Les grandes villes n’existent pas, Cécile Coulon

« Cette histoire n’en est pas une. Ce n’est ni un roman ni un essai. Ni un conte ni un documentaire. Pas même un témoignage. C’est un regard, un regard d’abord patiemment aiguisé, posé en silence sur les terres auvergnates. »

Soit. Ce court regard, une œillade presque, m’a paru intéressant. Ce livre de 2015, écrit par une jeune autrice de 25 ans à l’époque (qui se croit loin de l’adolescence, mais qui comprendra vite qu’on n’en est pas loin, à 25 ans) offre une multitude de pistes de réflexion. C’est le livre idéal pour débattre ensuite, pour rafraichir nos souvenirs : la salle des fêtes, l’église, le stade, les transports, le système de soins. Cécile Coulon, dans un style clair, d’une grande maturité, ne juge pas, n’encense pas.

J’ai grandi dans un monde semi-urbain, à 13 km de Montpellier, à Castries, lieu de mon dernier livre, Comme il faut. 3400 habitants quand je suis né, presque le double aujourd’hui, plus grand-chose de rural. Si je n’ai pas connu le monde rural de l’autrice (800 habitants, dans un village isolé), j’ai connu, surtout à l’époque, le manque de transport public, les rites religieux, la sécurité, le collège avec des enfants d’autres villages, le lycée loin de tout, etc.

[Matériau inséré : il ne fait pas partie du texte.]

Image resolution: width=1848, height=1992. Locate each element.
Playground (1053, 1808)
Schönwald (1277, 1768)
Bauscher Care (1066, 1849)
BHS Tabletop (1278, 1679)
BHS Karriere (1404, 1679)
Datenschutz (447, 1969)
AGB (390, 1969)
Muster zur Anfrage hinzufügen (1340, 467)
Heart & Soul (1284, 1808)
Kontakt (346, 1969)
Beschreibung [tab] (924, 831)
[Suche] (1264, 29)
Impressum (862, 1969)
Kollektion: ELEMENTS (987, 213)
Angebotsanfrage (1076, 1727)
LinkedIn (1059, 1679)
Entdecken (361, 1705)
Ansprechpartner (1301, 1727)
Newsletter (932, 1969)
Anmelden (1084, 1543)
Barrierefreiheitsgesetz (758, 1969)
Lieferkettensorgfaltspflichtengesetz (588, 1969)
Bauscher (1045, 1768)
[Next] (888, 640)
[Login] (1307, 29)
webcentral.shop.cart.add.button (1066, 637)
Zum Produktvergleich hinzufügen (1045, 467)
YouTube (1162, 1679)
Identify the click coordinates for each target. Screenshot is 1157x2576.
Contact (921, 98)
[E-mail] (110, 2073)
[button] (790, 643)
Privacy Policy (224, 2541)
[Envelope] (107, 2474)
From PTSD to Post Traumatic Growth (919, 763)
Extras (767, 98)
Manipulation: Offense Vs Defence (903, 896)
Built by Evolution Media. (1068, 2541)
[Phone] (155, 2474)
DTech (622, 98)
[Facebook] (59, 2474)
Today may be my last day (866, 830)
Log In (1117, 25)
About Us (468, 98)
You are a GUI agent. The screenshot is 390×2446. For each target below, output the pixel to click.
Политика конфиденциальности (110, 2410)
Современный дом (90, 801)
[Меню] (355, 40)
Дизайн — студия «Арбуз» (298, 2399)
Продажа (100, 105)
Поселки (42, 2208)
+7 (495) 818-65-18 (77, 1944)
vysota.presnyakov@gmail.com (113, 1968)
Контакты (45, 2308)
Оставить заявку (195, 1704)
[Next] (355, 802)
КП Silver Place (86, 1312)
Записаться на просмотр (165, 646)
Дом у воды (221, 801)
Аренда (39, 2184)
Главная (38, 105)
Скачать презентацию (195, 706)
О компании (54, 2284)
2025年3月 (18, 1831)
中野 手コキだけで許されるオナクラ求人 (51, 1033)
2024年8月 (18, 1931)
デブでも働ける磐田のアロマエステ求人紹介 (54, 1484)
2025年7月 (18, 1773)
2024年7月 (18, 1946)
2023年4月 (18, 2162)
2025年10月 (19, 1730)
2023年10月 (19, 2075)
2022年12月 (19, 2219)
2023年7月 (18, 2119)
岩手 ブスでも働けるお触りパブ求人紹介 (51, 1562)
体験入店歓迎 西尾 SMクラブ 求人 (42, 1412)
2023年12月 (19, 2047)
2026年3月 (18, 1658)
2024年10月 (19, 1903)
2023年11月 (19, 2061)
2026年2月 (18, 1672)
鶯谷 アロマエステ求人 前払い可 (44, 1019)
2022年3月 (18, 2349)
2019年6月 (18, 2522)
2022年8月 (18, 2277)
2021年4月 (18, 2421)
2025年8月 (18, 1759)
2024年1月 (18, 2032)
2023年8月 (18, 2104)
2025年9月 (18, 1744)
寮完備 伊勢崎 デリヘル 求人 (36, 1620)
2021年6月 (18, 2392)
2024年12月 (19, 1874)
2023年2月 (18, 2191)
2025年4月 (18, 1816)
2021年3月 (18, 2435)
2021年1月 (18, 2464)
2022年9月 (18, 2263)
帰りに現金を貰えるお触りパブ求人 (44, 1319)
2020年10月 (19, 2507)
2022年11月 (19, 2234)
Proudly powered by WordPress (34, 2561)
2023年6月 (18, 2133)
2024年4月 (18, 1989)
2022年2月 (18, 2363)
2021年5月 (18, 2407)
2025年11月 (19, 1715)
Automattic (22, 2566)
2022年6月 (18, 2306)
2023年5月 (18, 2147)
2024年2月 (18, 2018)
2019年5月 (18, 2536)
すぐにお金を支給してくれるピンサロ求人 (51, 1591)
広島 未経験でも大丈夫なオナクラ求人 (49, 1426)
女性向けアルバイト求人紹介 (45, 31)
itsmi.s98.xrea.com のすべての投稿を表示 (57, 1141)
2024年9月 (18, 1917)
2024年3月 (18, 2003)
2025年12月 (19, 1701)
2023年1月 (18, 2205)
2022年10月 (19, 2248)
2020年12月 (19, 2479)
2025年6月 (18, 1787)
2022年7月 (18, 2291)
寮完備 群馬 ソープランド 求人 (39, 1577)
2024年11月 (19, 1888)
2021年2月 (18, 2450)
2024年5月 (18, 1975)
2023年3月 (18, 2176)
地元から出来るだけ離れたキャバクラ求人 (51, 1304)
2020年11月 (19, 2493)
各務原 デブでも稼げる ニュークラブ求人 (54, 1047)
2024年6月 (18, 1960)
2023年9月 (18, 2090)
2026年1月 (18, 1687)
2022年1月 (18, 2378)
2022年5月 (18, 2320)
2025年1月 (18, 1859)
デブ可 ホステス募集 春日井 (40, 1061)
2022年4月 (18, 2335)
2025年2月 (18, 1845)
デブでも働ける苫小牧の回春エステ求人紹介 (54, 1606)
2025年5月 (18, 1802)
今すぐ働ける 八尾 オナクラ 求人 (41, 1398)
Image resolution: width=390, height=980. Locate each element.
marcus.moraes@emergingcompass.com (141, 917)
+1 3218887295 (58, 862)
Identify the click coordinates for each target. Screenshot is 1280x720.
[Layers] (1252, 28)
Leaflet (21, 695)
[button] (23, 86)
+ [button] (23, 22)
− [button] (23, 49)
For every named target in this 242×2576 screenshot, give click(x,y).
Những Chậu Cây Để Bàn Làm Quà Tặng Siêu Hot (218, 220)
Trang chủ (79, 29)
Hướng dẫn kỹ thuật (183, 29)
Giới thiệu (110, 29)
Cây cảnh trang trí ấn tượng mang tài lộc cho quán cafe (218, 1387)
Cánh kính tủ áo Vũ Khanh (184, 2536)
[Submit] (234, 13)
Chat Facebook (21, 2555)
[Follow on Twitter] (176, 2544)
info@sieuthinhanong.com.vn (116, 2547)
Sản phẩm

Bien envie de lire à nouveau cette autrice.

Carnet de mémoires coloniales, Isabela Figueiredo

Imaginez. Vous êtes né(e) au Mozambique, du temps de la colonie portugaise. Vos parents, des Portugais qui ont fui la pauvreté pour un avenir meilleur, ont amélioré leur sort et préparent votre futur.

Votre père, vous l’aimez. Plus peut-être que votre mère, en tout cas, il vous fascine. Il règne sur son foyer, rien d’exceptionnel à l’époque. Il n’hésite pas à vous battre, à vous punir, à vous chérir, il décide et on ne discute pas.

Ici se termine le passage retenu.